EXCERPTED TEXT =>
________________

BACKGROUND OF THE INVENTION
This application claims the benefit of the filing date of a provisional application having Ser. No. 60/558,954 which was filed on Apr. 2, 2004.
1. Field of the Invention
This invention relates generally to leakage current detector interrupters.
2. Description of the Prior Art
A type of electrical extension cord which can provide ground fault protection can include a ground fault circuit interrupter (GFCI). A GFCI is a device that may use a trip mechanism to disconnect line conductors from load conductors when an electrical fault such as excessive leakage current to ground occurs. GFCI devices are normally resettable, that is, placed in a condition to detect another occurrence of a ground fault, after they are tripped by, for example, the detection of a first ground fault. Trip mechanisms which cause the mechanical breaking of the circuit (i.e., the connection between input and output conductors) include a solenoid (or trip coil). A test button can be used to test the trip mechanism and circuitry used to sense faults and a reset button can be used to reset the electrical connection between input and output conductors.

________________

STUDY QUESTIONS =>
(1) In the patent background on leakage current detector interrupters, what component do trip mechanisms that mechanically break the circuit include?
(2) Extend the patent background on leakage current detector interrupters beyond its final sentence.

[Dataset items]
________________

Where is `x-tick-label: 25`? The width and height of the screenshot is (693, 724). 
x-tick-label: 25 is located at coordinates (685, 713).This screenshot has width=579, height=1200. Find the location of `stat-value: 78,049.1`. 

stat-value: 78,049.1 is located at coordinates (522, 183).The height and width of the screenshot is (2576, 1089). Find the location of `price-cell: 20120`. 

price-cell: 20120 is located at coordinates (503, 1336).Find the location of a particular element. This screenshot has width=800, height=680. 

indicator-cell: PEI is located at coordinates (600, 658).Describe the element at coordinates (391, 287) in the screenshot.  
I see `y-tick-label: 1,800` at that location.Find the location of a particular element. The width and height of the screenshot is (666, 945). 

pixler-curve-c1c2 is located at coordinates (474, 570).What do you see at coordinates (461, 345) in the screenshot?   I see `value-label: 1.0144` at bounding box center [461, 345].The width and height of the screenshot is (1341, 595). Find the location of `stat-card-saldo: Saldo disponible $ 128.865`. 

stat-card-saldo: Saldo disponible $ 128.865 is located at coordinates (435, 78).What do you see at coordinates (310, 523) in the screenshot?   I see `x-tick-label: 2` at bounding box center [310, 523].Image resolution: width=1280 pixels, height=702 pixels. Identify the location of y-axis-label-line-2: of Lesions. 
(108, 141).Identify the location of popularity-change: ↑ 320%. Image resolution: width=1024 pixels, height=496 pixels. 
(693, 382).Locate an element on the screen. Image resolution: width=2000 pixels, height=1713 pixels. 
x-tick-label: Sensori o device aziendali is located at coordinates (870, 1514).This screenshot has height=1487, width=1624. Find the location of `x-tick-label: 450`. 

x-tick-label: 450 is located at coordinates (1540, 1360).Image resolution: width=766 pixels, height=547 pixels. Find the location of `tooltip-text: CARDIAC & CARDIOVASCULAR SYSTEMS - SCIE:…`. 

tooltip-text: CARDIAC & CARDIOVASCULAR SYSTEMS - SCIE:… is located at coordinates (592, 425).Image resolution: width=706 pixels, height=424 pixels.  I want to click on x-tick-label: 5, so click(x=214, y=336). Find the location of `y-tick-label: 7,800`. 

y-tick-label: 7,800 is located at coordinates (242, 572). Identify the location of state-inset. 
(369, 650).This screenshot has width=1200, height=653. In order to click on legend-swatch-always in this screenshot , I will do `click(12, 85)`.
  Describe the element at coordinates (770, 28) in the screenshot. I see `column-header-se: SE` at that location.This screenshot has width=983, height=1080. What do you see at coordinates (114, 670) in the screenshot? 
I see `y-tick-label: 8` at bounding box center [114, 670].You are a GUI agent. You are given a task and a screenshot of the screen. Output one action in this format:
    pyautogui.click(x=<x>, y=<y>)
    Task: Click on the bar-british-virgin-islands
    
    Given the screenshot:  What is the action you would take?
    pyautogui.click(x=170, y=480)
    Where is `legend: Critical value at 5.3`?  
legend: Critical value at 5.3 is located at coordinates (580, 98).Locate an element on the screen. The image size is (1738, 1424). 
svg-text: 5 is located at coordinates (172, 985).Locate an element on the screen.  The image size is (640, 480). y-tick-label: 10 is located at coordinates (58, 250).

________________

ANSWERS BY ITEM NUMBER =>
(1) A solenoid (or trip coil).

(2)
However, instances may arise where an abnormal condition, caused by, for example, a lightening strike, occurs which may result not only in a surge of electricity which causes a tripping of the device, but also may cause a disabling of the trip mechanism and/or circuitry used to sense faults which cause the breaking of the circuit. That is, the device may have become inoperable with respect to breaking the connection between the input and the output conductors when a fault occurs. This may occur without the knowledge of the user. Under such circumstances an unknowing user, faced with a GFCI which has tripped, may press the reset button which, in turn, may cause the device with an inoperative trip mechanism and/or inoperative circuitry to be reset without the ground fault protection being available.
Also, an open neutral condition may exist with the electrical wires supplying electrical power to such GFCI devices. If such an open neutral condition exists with the neutral wire on the Line (as opposed to Load) side of the GFCI device, an instance may arise where a current path may be created from the phase (or hot) wire supplying power to the GFCI device through the load side of the device and, possibly, through a person to ground. That is, electrical power that would normally flow through the phase wire and load back to the neutral could, in the fault condition, return to ground through a person. This condition presents a potential shock hazard.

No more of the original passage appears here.